> TEXTAUSZUG:
★ ★ ★

Maria Gliem aus Frauenwaldau, dem heutigen Bukowice in Polen, hat einen Teil ihrer Kindheit als Vertriebene verbracht. Ihre Flucht führte sie nach Hessen, wo vor 70 Jahren die ersten Heimatvertriebenen ankamen. In ihrer heutigen Heimat trägt Gliem dazu bei, dass ihre Erinnerungen an die Zeit in Polen und die Flucht nicht in Vergessenheit geraten. Aus diesem Grund hat sie ihre Geschichte aufgeschrieben. Die DAZ veröffentlicht mit ihrer Erlaubnis Auszüge aus der Niederschrift.

Am Sonntag, dem 21.Januar 1945, gingen wir in der Hoffnung, bald wieder hier zu sein, ein zweites Mal los. Es war bitterkalt und die Milch gefror in den Kannen. Nun ging es in Richtung Trebnitz (Trzebnice) – etwa 30 Kilometer zu Fuß. Kurz vor Trebnitz trennten wir uns von Tante Anna und Onkel Bernhardt. Sie fuhren mit dem Wagen weiter und wir sollten uns bei der NS-Volkswohlfahrt (NSV) melden, deren Vertreter allerdings bereits geflüchtet waren. Unser Hansel war schon ganz blau vor Kälte, die Wangen gefroren und die Händchen ganz dick. Das Kind einer Bekannten war schon erfroren, ehe wir Trebnitz erreichten. Es wurde am Straßenrand in einer Schneewehe begraben. Wir gingen dann auf eigene Faust zum Bahnhof und hatten großes Glück. Denn dort konnten wir im Warmen übernachten. Tante Agnes, Opa und unser Neffe Josef waren bei uns geblieben. Am nächsten Tag um 16 Uhr konnten wir glücklicherweise einen Zug erreichen, der um 19:30 Uhr abfuhr. Kälte und Durst plagten uns sehr, der Zug war nicht beheizt, es gab nichts zu trinken und keiner wusste, wohin wir fuhren. Am nächsten Tag, um 9 Uhr erreichten wir die Kleinstadt Jauer (Jawor). Tante Agnes und ich wollten etwas zum Essen und Trinken besorgen. Aber es war nichts zu finden. Dabei trafen wir ein paar Frauen aus unserem Dorf, weshalb wieder die Tränen flossen. In Jauer kamen wir in ein Lager und wurden endlich wieder verpflegt. Da bekam ich von einer Betreuerin ein Buch geschenkt, über das ich mich damals sehr gefreut habe. Noch heute ist mir der Inhalt des Buches im Gedächtnis.

★ ★ ★

> EXTRAHIERTE DATEN:
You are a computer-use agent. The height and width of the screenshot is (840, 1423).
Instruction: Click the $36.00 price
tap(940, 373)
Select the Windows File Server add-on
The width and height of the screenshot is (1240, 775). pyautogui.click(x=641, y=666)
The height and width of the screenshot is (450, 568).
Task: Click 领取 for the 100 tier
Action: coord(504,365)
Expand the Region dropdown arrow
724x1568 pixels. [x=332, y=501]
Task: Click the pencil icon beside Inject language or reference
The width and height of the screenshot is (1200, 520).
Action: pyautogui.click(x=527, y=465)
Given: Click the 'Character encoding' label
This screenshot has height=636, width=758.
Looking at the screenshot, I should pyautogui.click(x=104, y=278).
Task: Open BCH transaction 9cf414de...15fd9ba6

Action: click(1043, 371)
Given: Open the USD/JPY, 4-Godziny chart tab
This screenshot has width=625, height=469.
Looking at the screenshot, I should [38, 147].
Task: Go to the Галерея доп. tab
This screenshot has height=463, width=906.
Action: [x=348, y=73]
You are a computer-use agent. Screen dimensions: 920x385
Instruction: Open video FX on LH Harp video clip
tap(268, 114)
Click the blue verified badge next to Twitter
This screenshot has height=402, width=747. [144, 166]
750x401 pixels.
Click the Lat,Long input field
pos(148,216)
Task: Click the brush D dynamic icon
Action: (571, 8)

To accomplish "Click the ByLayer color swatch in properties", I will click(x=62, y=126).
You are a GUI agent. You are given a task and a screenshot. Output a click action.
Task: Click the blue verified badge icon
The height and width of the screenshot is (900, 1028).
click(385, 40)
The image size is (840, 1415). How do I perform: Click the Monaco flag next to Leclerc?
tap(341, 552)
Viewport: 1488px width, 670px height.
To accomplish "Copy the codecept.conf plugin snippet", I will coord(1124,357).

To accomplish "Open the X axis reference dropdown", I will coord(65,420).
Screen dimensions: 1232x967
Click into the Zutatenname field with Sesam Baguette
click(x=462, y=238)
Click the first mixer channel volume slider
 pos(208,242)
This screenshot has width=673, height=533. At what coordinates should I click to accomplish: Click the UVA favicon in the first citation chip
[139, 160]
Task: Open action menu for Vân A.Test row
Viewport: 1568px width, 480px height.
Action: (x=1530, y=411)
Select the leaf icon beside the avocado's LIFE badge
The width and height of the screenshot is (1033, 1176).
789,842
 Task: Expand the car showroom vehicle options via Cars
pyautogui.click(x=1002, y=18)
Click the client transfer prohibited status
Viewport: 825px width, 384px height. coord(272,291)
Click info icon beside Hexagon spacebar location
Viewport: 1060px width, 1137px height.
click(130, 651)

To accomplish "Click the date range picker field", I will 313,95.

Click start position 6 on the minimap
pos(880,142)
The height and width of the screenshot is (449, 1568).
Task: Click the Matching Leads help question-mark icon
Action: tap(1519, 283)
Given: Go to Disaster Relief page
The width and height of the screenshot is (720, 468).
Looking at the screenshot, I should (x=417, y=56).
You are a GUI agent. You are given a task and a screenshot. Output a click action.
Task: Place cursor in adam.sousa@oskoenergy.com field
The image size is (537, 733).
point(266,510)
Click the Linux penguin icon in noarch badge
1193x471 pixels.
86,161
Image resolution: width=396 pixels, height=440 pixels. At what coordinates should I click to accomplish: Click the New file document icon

★ ★ ★

> DEINE AUFGABE:
Führe den Fluchtbericht aus Frauenwaldau über seinen letzten Satz hinaus weiter. Die Daten stammen aus einer anderen Quelle als der Fluchtbericht.

> LÖSUNG:
Am 24. Januar 1945 konnten wir mal wieder zur Kirche gehen. Das hat uns sehr geholfen. Josef wurde an diesem Tag 8 Jahre alt. Er bekam Äpfel, Bonbons und Kekse. Bis zum 28. Januar 1945 blieben wir im Lager, wo wir weiter verpflegt wurden. Wärme und Verpflegung waren in dieser Zeit für uns das Allerwichtigste.

Am 26. Januar 1945 ging Tante Agnes auf die Suche nach Tante Anna. Irgendwo hatte jemand Pferdewagen aus Frauenwaldau gesehen. Tante Annas Sohn Josef war noch bei uns. Am 27. Januar 1945 kam Tante Agnes nachts um 3 Uhr, total durchnässt, durchgefroren und ohne Erfolg, zurück. Es schneite immerfort und es war eisig kalt.

Am 28. Januar 1945 wurden viele Leute aus dem Lager in Wohnungen eingewiesen, deren Inhaber schon geflohen waren. Wir bekamen zwei Zimmer und eine Küche in einem Arzthaushalt zugewiesen. Es war schön warm, denn die Heizung funktionierte. Am 4. Februar 1945 holte Onkel Bernhardt Josef schließlich bei uns ab. Irgendwie hatte er uns doch gefunden. Zu dieser Zeit wurde jedem Bekannten erzählt, wer wen wann und wo gesehen hat. So haben viele Leute ihre Angehören wiedergefunden. In Bolkenhain konnten wir sogar Schlitten fahren. Im Keller stand sogar noch ein zweiter. Dabei konnten wir endlich mal wieder Kinder sein.